In the 1980s, the poor, immigrant West Berlin neighborhood of Kreuzberg was at the epicenter of the development challenges facing the city. Leftists groups gathered to confront trade union leaders with marches that ended in a street festival.
The relative peace ended on May 1, 1987 when violence broke out between the police (polizei) and protesters. Anger at the political situation in the country boiled over and activists overturned police cars and destroyed property with the police overreacting to the chaos by attacking the festival crowds.
The Kreuzberg district of SO 36 was barricaded and some of the festival goers turned to looting, with fire and mayhem keeping police and firefighters temporarily at bay. A Turkish Bölle supermarket was burned to the ground across from Görlitzer Bahnhof and its ruins stood as a stark reminder for years.
This was finally replaced by one of the largest mosques in the city.

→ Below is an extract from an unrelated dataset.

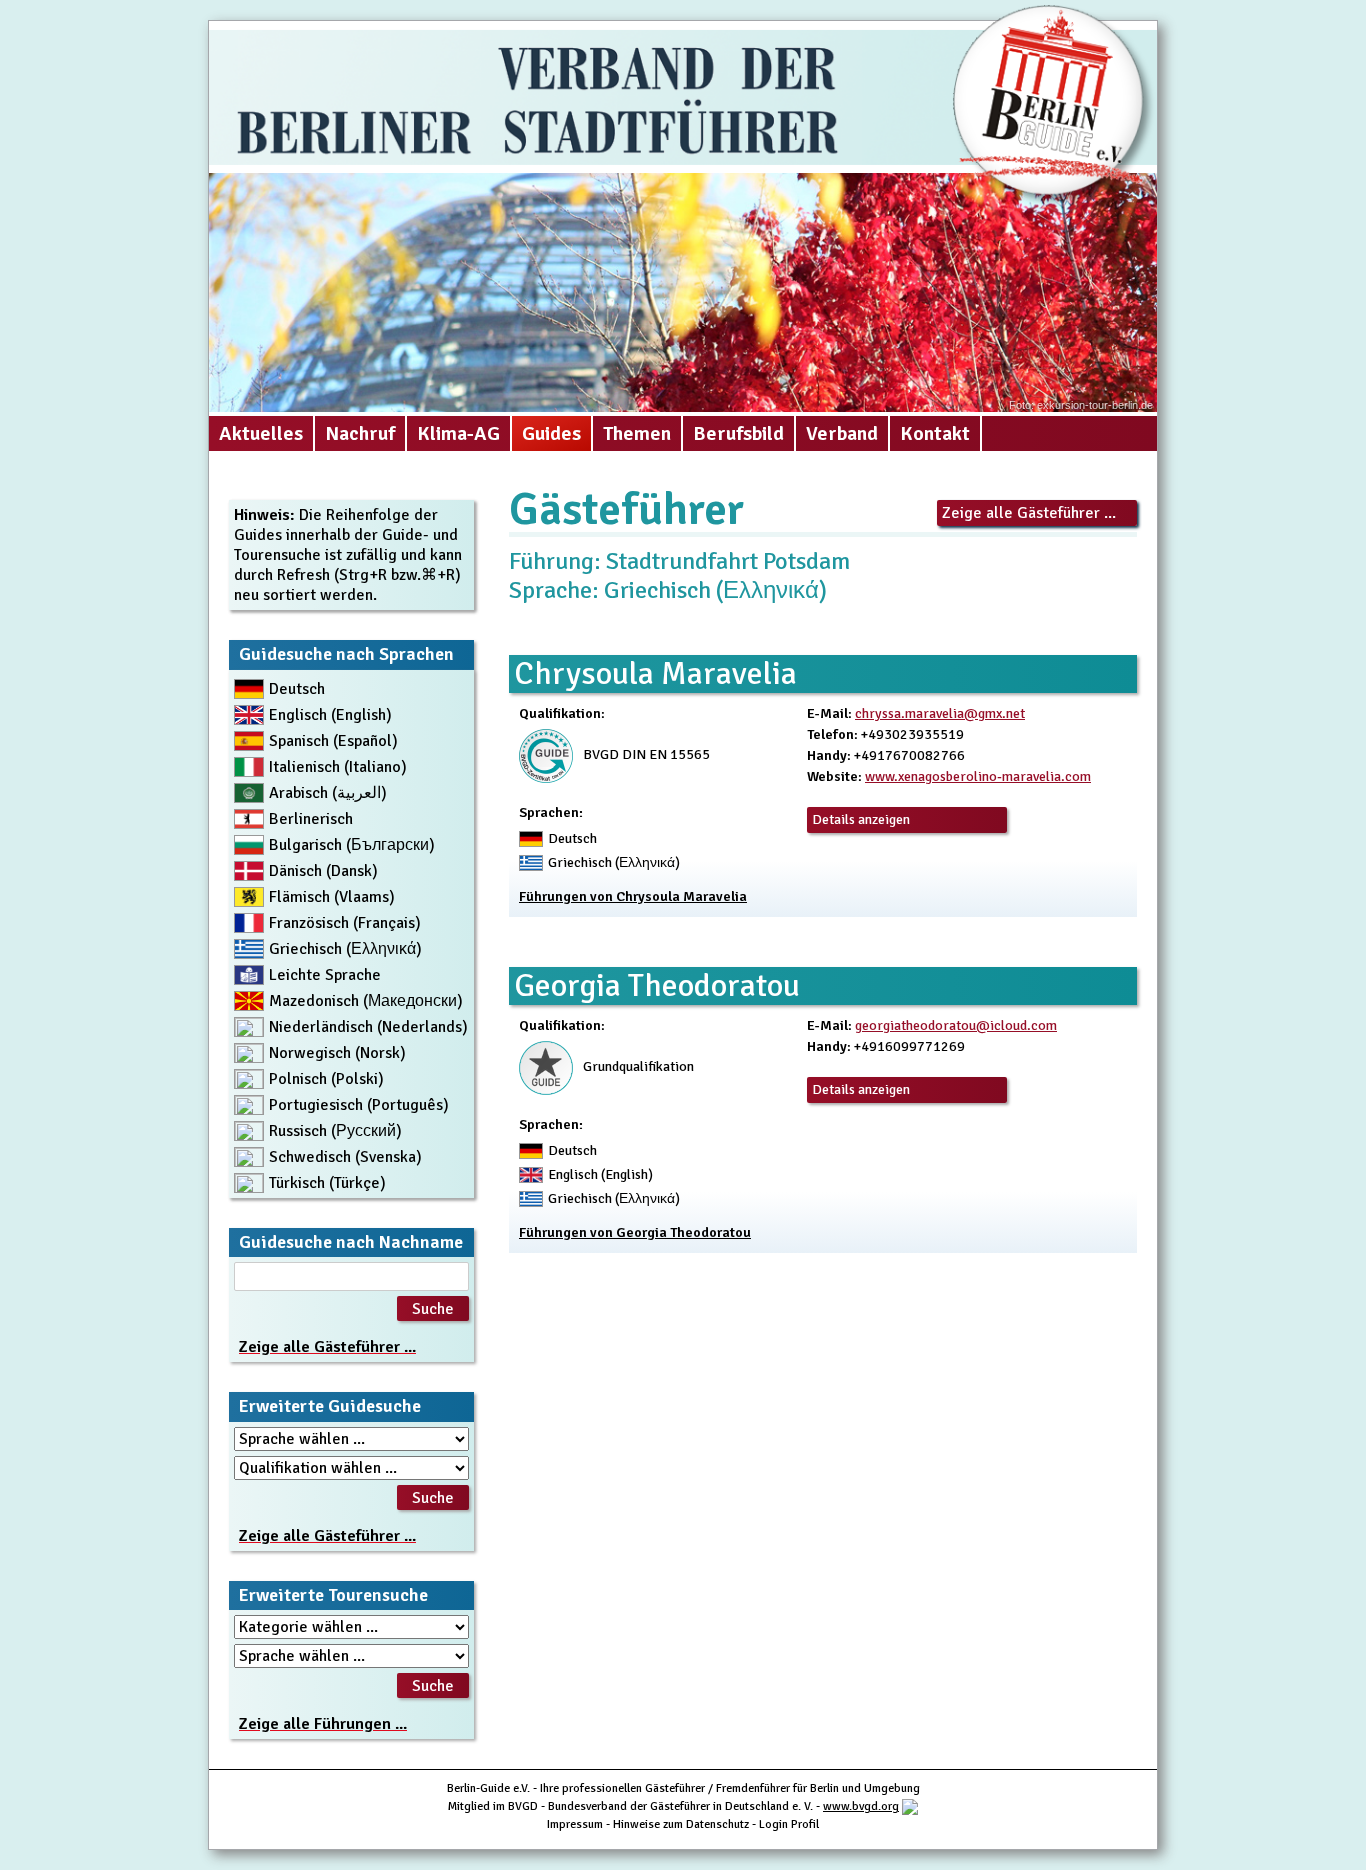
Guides (551, 433)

By the early morning hours of May 2nd, the police formed a counter-attack and were able to calm the district – but not before over 30 shops had been broken into and any trust between authority and the people had been broken. Far from being a one-off, this event led to years of violent clashes. In 1988, around 10,000 people rallied at nearby Oranienplatz, chanting “No liberation without revolution” and again ended in riots. While there are many true believers that show up to protest injustice, there are other rebels without cause who appear on May Day to just make trouble.
MyFest in Berlin
Understandably, many citizens (and Berlin’s government agencies) have been working to make the celebration a more peaceful event. Since 2003, MyFest has embraced the cultural eclecticism of the area with international food stands and stages providing musical acts ranging from hip-hop to Turkish folk to heavy metal.

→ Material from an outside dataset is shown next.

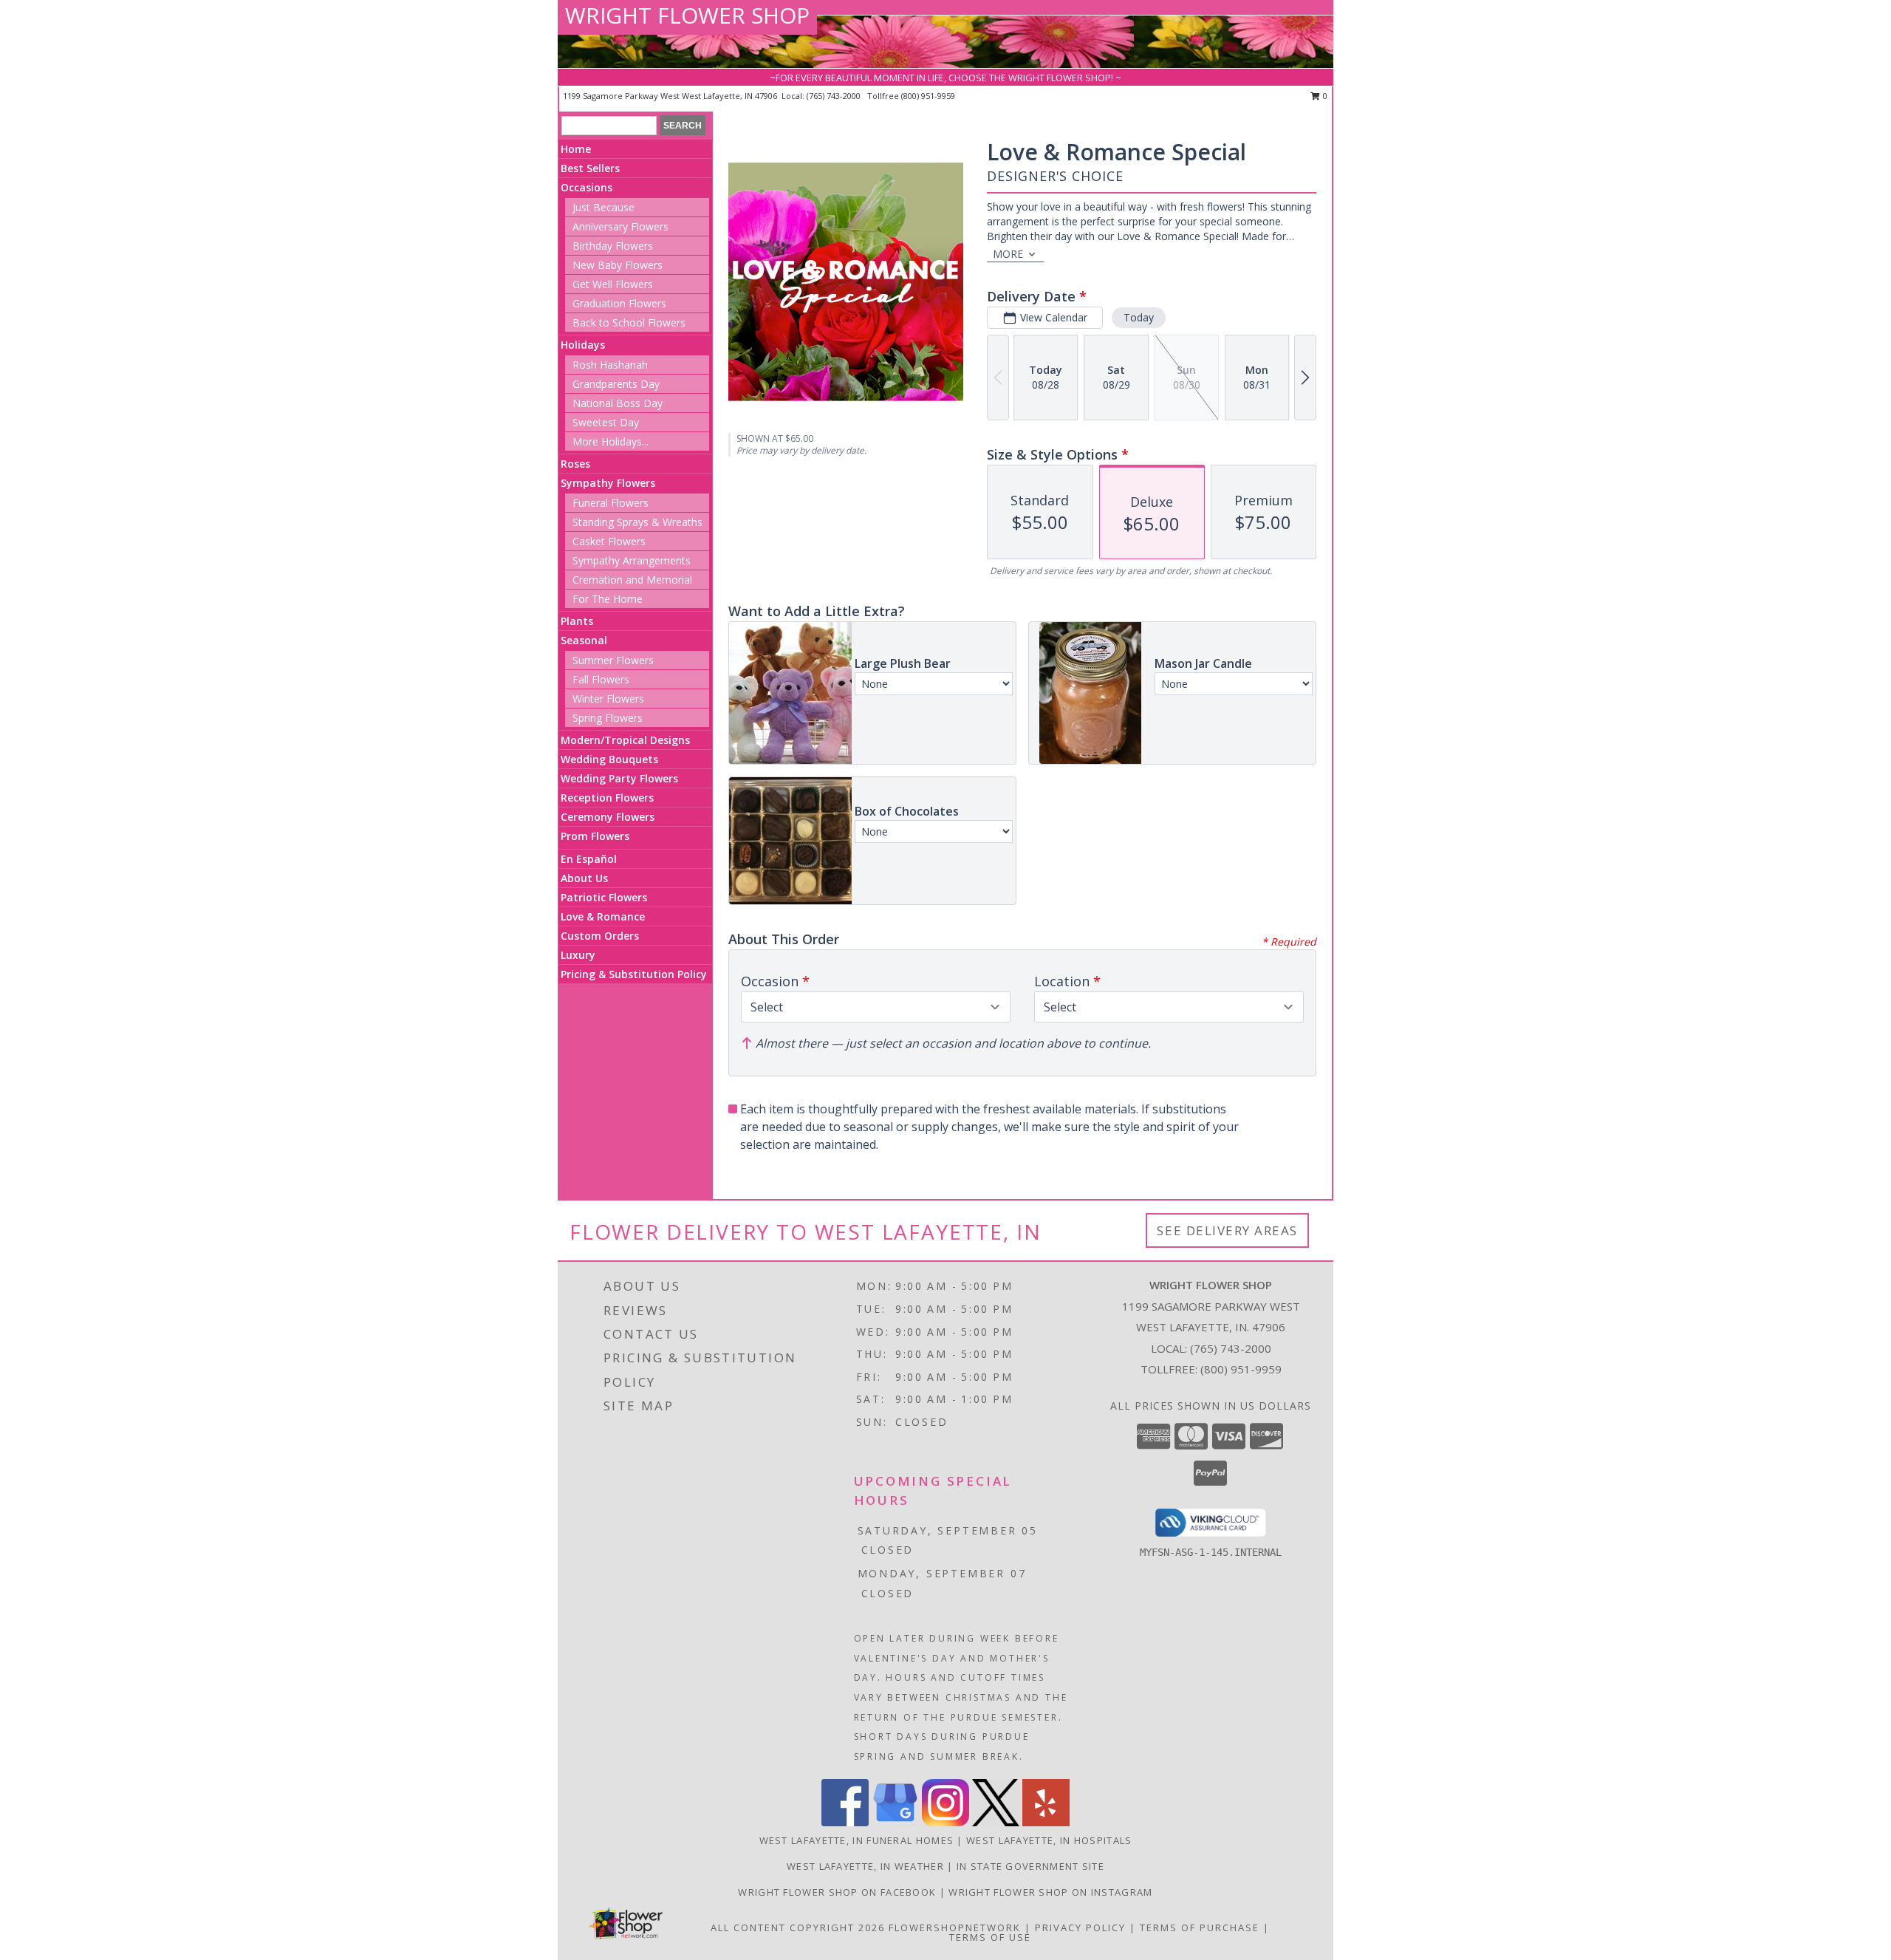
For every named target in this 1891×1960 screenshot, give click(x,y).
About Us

If you prefer something more relaxing, the area’s parks are littered with groups of people enjoying the sun. Grab a späti (convenience store) beer, try an exotic dish you’ve never had before, and find a place to lounge on the grass.
Safety on Berlin’s May Day
MyFest has been largely successful in bringing together the groups of people for May Day without the threat of violence, but there are a few things to be aware of.
If you are planning to visit around this time, it is probably best not to stay near Kottbusser Tor as there will be periodic shut-downs of public transportation and street closures, as well as crowds. Try to stay nearby, or in the other popular districts of Friedrichshain and Neukölln.
If you are driving into town, avoid parking your car anywhere on the street in Kreuzberg. Though incidents of car fire are significantly lower than in the past, random property damage does occur and it is best to avoid tempting fate.
The day-time events are monitored by a heavy police presence, but don’t be put off. There is little chance of an interaction between rioters and police until after dark.
If you ask nice, they may even allow you to take a picture with them in riot gear.
Do be aware that the sun and crowds can be overwhelming for some people. Moving through the busy streets often means pushing your way through streams of other bodies. If that isn’t your idea of a good time, stay on the outskirts or go early. Also, stay hydrated and sun screened as this first sign of summer can leave people feeling a little beat up the next day.
If you like a little danger, nightfall brings out the wild ones. Kreuzberg SO 36 is still the center of unrest late into the night as residents gather on the balconies and call out to the police. Bottle throwing from above usually follows, with masked youth throwing rocks and bottles and smashing bank storefronts around Kottbusser Tor. Police have been thoroughly coached not to provoke or react so if you don’t want to be part of the madness, just stay away and don’t participate. Note that there are many police cameras recording events so if you’re tempted to get rowdy; there is a good chance you’ll be caught on film.